Listing for locating described items:
>> start
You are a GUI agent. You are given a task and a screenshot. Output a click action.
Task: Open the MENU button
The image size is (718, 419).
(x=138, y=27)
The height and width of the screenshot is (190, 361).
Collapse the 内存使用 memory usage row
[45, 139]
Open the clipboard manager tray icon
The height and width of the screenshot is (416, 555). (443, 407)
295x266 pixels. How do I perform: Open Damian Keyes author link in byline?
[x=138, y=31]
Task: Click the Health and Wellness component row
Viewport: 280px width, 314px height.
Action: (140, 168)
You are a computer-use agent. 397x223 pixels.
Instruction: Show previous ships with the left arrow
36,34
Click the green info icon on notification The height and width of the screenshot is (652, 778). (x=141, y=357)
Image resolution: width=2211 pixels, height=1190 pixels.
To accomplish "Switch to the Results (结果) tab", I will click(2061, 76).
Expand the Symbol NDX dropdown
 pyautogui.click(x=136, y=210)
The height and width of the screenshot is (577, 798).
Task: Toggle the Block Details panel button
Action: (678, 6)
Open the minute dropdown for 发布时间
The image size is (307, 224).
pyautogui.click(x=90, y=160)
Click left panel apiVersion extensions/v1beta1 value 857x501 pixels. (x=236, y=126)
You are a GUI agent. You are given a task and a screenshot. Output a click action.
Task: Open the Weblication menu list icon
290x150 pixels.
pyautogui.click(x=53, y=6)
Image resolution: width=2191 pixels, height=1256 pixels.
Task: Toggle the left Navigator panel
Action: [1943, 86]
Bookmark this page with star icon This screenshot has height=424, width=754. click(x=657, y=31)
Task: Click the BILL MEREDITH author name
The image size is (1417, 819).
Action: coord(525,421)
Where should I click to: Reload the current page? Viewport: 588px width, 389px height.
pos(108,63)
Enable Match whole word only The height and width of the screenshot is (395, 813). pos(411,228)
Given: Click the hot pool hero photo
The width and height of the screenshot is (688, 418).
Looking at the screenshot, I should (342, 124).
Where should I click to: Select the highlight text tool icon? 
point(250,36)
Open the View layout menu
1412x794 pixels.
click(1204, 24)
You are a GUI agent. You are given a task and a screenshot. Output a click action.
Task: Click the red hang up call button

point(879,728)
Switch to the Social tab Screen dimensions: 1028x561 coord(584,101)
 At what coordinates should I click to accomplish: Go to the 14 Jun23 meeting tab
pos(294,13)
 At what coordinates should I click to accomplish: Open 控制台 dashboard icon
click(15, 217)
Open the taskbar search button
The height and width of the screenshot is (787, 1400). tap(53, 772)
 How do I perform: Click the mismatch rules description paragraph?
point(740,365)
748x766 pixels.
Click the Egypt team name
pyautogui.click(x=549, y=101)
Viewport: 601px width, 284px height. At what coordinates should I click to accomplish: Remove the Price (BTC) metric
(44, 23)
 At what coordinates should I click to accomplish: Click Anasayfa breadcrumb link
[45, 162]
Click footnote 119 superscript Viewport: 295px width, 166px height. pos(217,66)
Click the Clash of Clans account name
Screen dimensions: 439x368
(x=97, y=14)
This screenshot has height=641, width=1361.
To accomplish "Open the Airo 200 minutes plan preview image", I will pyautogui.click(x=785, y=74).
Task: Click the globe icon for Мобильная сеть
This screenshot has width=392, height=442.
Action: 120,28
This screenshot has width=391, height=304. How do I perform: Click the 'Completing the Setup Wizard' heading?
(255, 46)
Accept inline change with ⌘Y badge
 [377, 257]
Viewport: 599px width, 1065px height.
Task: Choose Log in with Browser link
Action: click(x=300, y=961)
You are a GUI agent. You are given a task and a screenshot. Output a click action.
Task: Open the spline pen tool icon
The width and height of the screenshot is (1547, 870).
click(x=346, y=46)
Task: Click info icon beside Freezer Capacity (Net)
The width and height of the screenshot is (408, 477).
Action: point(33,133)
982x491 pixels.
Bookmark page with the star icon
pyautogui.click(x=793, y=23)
>> end
* **WHAT IS ASKED**: Reproduce every line of the listing above word for word, with nothing changed.

* **TASK SOLUTION**:
You are a GUI agent. You are given a task and a screenshot. Output a click action.
Task: Open the MENU button
The image size is (718, 419).
(x=138, y=27)
The height and width of the screenshot is (190, 361).
Collapse the 内存使用 memory usage row
[45, 139]
Open the clipboard manager tray icon
The height and width of the screenshot is (416, 555). (443, 407)
295x266 pixels. How do I perform: Open Damian Keyes author link in byline?
[x=138, y=31]
Task: Click the Health and Wellness component row
Viewport: 280px width, 314px height.
Action: (140, 168)
You are a computer-use agent. 397x223 pixels.
Instruction: Show previous ships with the left arrow
36,34
Click the green info icon on notification The height and width of the screenshot is (652, 778). (x=141, y=357)
Image resolution: width=2211 pixels, height=1190 pixels.
To accomplish "Switch to the Results (结果) tab", I will click(2061, 76).
Expand the Symbol NDX dropdown
 pyautogui.click(x=136, y=210)
The height and width of the screenshot is (577, 798).
Task: Toggle the Block Details panel button
Action: (678, 6)
Open the minute dropdown for 发布时间
The image size is (307, 224).
pyautogui.click(x=90, y=160)
Click left panel apiVersion extensions/v1beta1 value 857x501 pixels. (x=236, y=126)
You are a GUI agent. You are given a task and a screenshot. Output a click action.
Task: Open the Weblication menu list icon
290x150 pixels.
pyautogui.click(x=53, y=6)
Image resolution: width=2191 pixels, height=1256 pixels.
Task: Toggle the left Navigator panel
Action: [1943, 86]
Bookmark this page with star icon This screenshot has height=424, width=754. click(x=657, y=31)
Task: Click the BILL MEREDITH author name
The image size is (1417, 819).
Action: coord(525,421)
Where should I click to: Reload the current page? Viewport: 588px width, 389px height.
pos(108,63)
Enable Match whole word only The height and width of the screenshot is (395, 813). pos(411,228)
Given: Click the hot pool hero photo
The width and height of the screenshot is (688, 418).
Looking at the screenshot, I should (342, 124).
Where should I click to: Select the highlight text tool icon? 
point(250,36)
Open the View layout menu
1412x794 pixels.
click(1204, 24)
You are a GUI agent. You are given a task and a screenshot. Output a click action.
Task: Click the red hang up call button

point(879,728)
Switch to the Social tab Screen dimensions: 1028x561 coord(584,101)
 At what coordinates should I click to accomplish: Go to the 14 Jun23 meeting tab
pos(294,13)
 At what coordinates should I click to accomplish: Open 控制台 dashboard icon
click(15, 217)
Open the taskbar search button
The height and width of the screenshot is (787, 1400). tap(53, 772)
 How do I perform: Click the mismatch rules description paragraph?
point(740,365)
748x766 pixels.
Click the Egypt team name
pyautogui.click(x=549, y=101)
Viewport: 601px width, 284px height. At what coordinates should I click to accomplish: Remove the Price (BTC) metric
(44, 23)
 At what coordinates should I click to accomplish: Click Anasayfa breadcrumb link
[45, 162]
Click footnote 119 superscript Viewport: 295px width, 166px height. pos(217,66)
Click the Clash of Clans account name
Screen dimensions: 439x368
(x=97, y=14)
This screenshot has height=641, width=1361.
To accomplish "Open the Airo 200 minutes plan preview image", I will pyautogui.click(x=785, y=74).
Task: Click the globe icon for Мобильная сеть
This screenshot has width=392, height=442.
Action: 120,28
This screenshot has width=391, height=304. How do I perform: Click the 'Completing the Setup Wizard' heading?
(255, 46)
Accept inline change with ⌘Y badge
 [377, 257]
Viewport: 599px width, 1065px height.
Task: Choose Log in with Browser link
Action: click(x=300, y=961)
You are a GUI agent. You are given a task and a screenshot. Output a click action.
Task: Open the spline pen tool icon
The width and height of the screenshot is (1547, 870).
click(x=346, y=46)
Task: Click info icon beside Freezer Capacity (Net)
The width and height of the screenshot is (408, 477).
Action: point(33,133)
982x491 pixels.
Bookmark page with the star icon
pyautogui.click(x=793, y=23)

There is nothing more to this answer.